M (Rooney Mara) and C (Casey Affleck) are a young couple living in an old house in the throes of something new and wonderful. They don’t have real names or backstories or anything; they’re stand-ins for the kind of love everybody seeks but few seem to experience. Affleck’s never better than when he’s paired with Mara, and their intimacy here feels real and, appropriately, eternal in that ethereal way everything feels when you’re newly married. I can’t stress the quality of their performances enough. With glances, small kisses and subtle movements, the two express everything we need to move things along.

C dies in a car accident — and comes back as the titular Ghost, hanging around their house and watching as M cycles through her grief. She eventually moves out of the house and yet C stays, unable to leave the relative area. Time passes. Families move in, out, in, out — and on and on and on. Yet he stays, a remnant of the love he shared with M and his time living in that home.

Lowery’s eye for composition, mixed with a year’s-best score by Daniel Hart, creates evocative images. C moves through time but never much space. Both love and grief — deeply intertwined as they are — are so utterly universal that it is never lost on us why he can’t move on. Lowery doesn’t have to do much work beyond giving us something uniquely sensory on which to latch. In the best moments of A Ghost Story, he succeeds.
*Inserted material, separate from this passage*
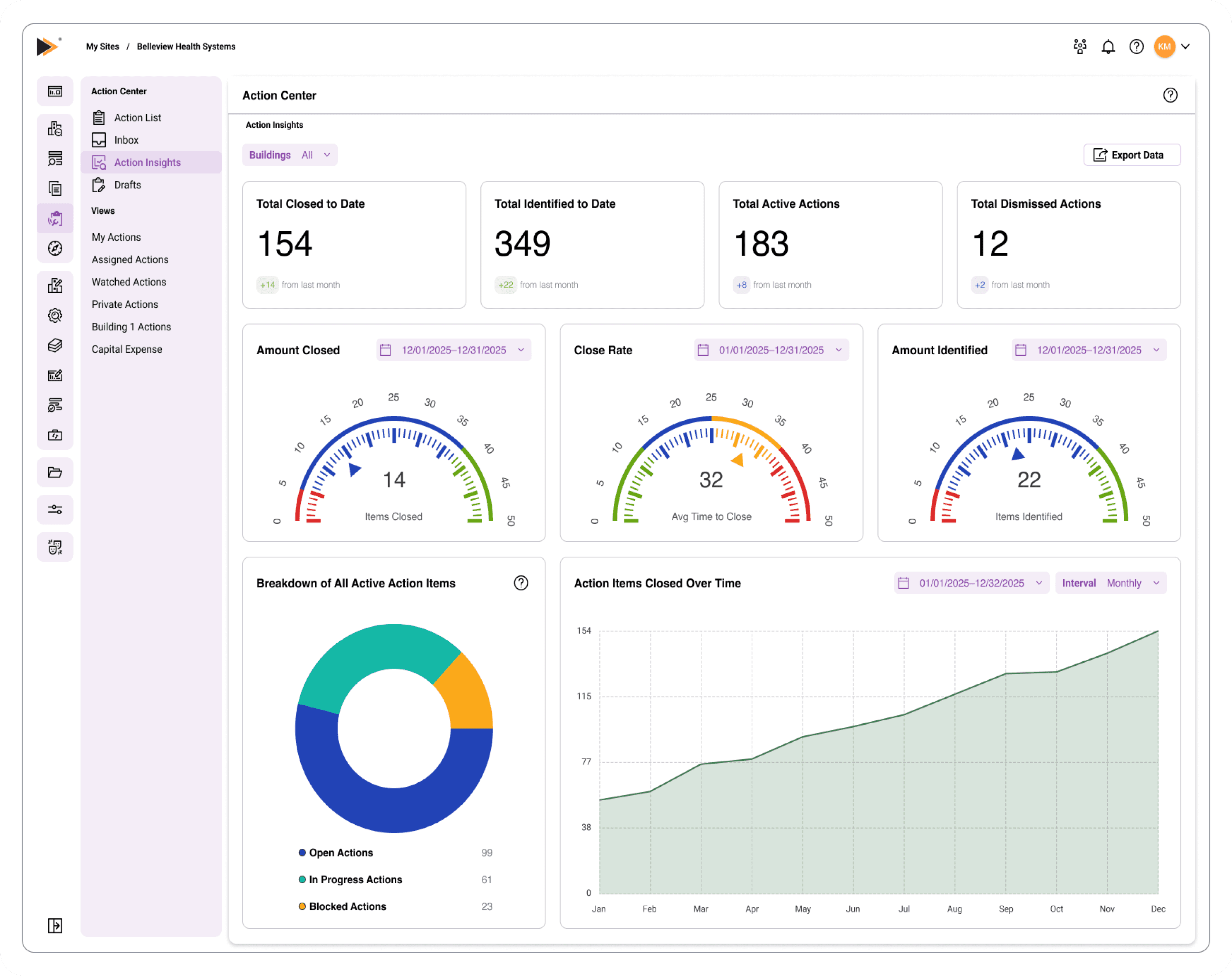Open Action List in the sidebar
Screen dimensions: 1232x976
click(137, 118)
But there are several scenes where Lowery slows down and, in doing so, focuses on moments that don’t need the space they are allotted. One involves M’s grief as she sits on the floor of the kitchen and eats a pie for almost five minutes. The idea is that the prolonged scene contextualizes the true eternity the Ghost experiences for us, so that when the editing speeds up we still understand what he is experiencing. The nice thing about cinema is that you don’t need to be so explicit in conveying that kind of idea. M’s grief is powerful as a moment, but a moment is all it needs. The scene is downright intolerable, and not in an immersive way as intended. I don’t say this lightly, but it may be the single most embarrassing moment in a movie this year.

Taking second place in the “breaking an otherwise great movie” contest is singer-songwriter Will Oldham prognosticating about the nature of life and death (he is literally credited as Prognosticator), his drunken party ramblings a representation of our obsession with meaning something beyond our mortal lifespan (and why ultimately everything we do and try to build is meaningless because of the heat death of the universe blah blah blah).
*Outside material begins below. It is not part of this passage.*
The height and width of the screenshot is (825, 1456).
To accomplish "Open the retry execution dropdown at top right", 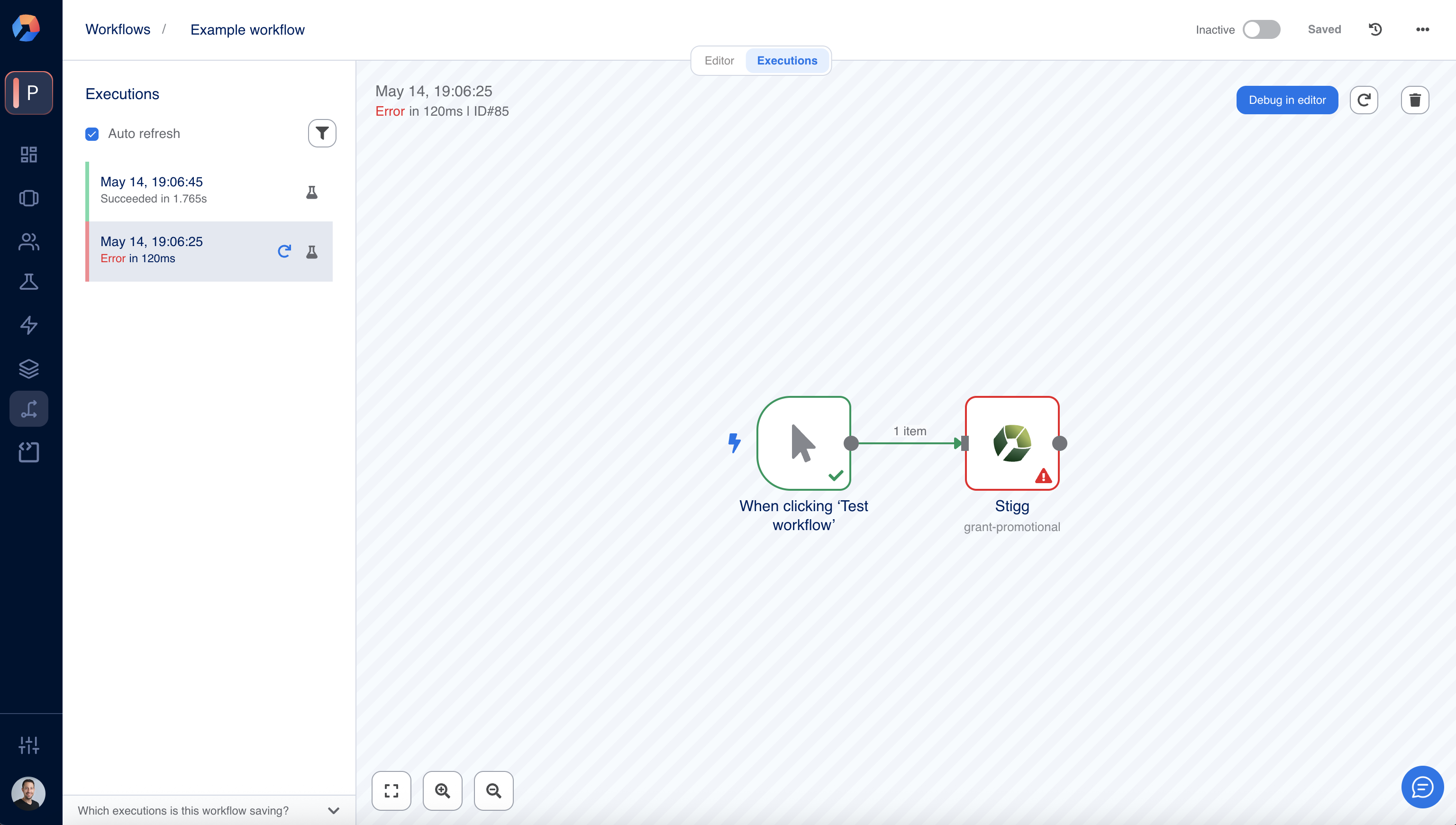I will click(x=1363, y=101).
The problem with the first scene is that it feels indulgent in the classic art film sense; the problem with the second is that it is redundant, nervous. Lowery’s film is so deeply elemental in its emotions that it didn’t need such blatant exposition, and that the scene goes on as long as it does only distracts from C’s journey. Most artsy-types were ‘that guy / girl’ at a party in their youth, and the smart ones have felt ashamed of it for most of their adult lives.
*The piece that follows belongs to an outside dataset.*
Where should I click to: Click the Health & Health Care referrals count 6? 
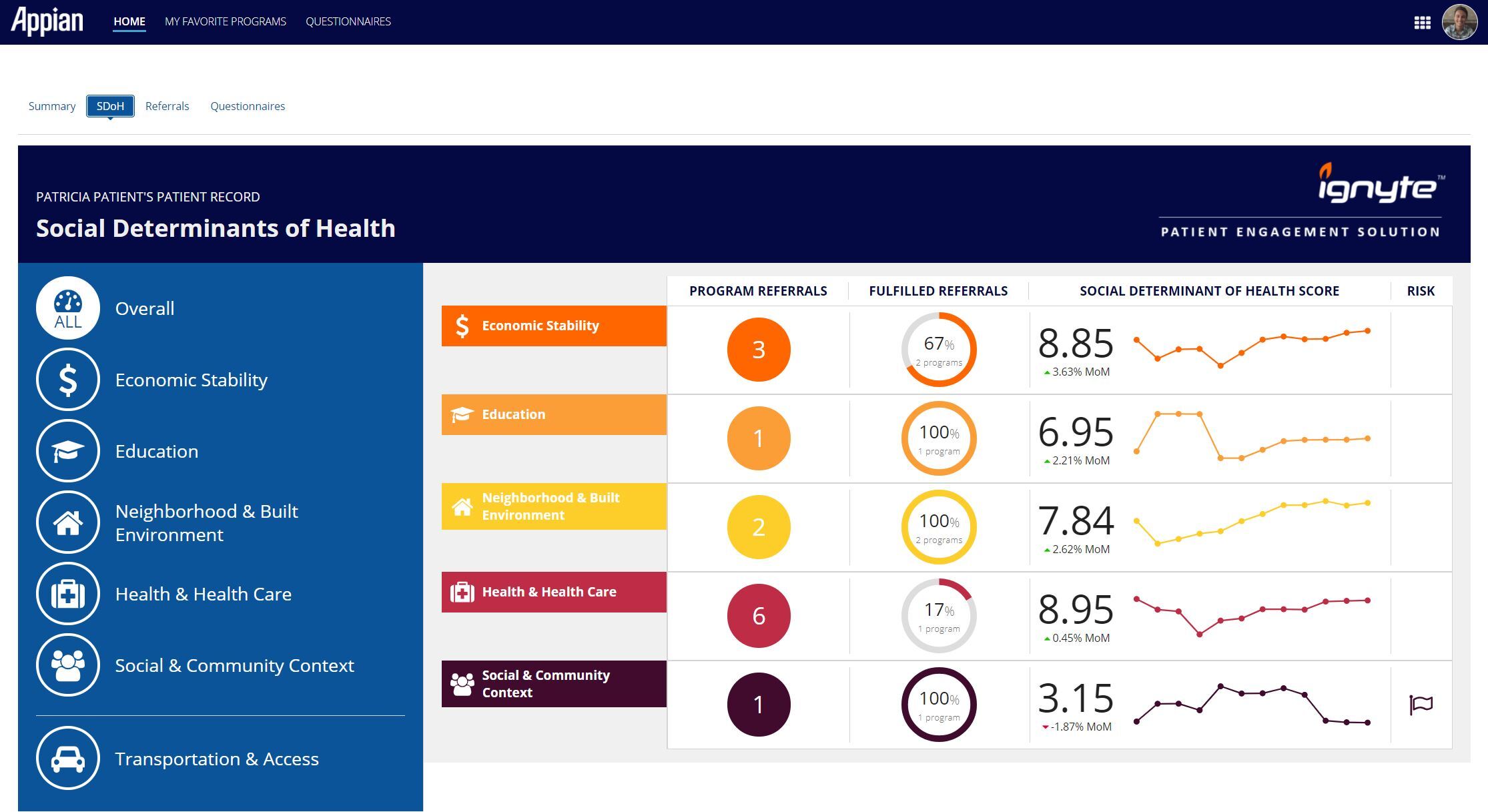coord(759,616)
In a way, Lowery-as-writer plays the role of the Prognosticator, someone so excited to have an audience that he misses the reason why they’re paying attention. Love and grief are two emotions as universal as they are unique to the person experiencing them, but if you can create a moment in a work of art (or, I guess, a drunken rant?) that connects with their experience … well, then you have someone’s attention. But you are not the center of that attention. That connection is separate from you. All you’re doing is providing a platform and a context for empathy. You don’t need to prod it along. Connecting, empathizing, is enough — it’s what someone suffering is looking for, and what A Ghost Story offers in its best moments.

The silence between M and C is the power of A Ghost Story, when the film provides those “best moments.” Those are the moments when I thought of my wife — and maybe the moments when you might think of who or what keeps you going, too. Thinking of Aly gave C’s experiences power. No monologues necessary. No pie-eating bullshit.

I don’t think A Ghost Story is a bad film, but I think it has moments of greatness shackled with some very questionable, very self-centered narrative choices. Lowery’s previous films — Ain’t Them Bodies Saints and Pete’s Dragon — both left me sort of cold, and A Ghost Story is about the same. It’s a movie designed to make you feel by a writer-director too afraid to simply let you.